_What is needed_
Your task is to copy the lines of the data below from the line holding "Open the Tone Curve panel" through the line holding "Image resolution: width=1024", inclusive, exactly and with nothing added.

- - - - -

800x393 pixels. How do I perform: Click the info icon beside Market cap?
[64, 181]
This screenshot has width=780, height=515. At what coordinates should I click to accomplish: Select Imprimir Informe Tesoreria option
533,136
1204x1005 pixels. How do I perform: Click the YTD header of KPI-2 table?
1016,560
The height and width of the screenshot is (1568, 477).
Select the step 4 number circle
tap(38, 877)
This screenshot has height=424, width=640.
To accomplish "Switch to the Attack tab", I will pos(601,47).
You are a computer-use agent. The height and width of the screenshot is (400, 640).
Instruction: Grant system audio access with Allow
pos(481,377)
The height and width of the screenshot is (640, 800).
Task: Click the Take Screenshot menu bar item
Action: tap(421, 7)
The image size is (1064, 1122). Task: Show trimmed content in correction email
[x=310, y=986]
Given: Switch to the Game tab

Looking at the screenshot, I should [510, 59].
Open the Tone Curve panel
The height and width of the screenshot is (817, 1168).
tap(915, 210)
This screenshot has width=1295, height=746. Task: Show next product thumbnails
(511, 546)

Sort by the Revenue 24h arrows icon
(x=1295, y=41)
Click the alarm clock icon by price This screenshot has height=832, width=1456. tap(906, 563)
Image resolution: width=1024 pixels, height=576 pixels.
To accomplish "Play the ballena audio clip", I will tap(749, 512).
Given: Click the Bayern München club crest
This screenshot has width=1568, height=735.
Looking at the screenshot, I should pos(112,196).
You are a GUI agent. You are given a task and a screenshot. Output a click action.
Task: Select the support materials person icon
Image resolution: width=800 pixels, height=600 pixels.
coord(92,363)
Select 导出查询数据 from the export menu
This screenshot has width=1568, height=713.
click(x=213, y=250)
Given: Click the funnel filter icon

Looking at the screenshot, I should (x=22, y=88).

- - - - -

_Exercise result_
Open the Tone Curve panel
The height and width of the screenshot is (817, 1168).
tap(915, 210)
This screenshot has width=1295, height=746. Task: Show next product thumbnails
(511, 546)

Sort by the Revenue 24h arrows icon
(x=1295, y=41)
Click the alarm clock icon by price This screenshot has height=832, width=1456. tap(906, 563)
Image resolution: width=1024 pixels, height=576 pixels.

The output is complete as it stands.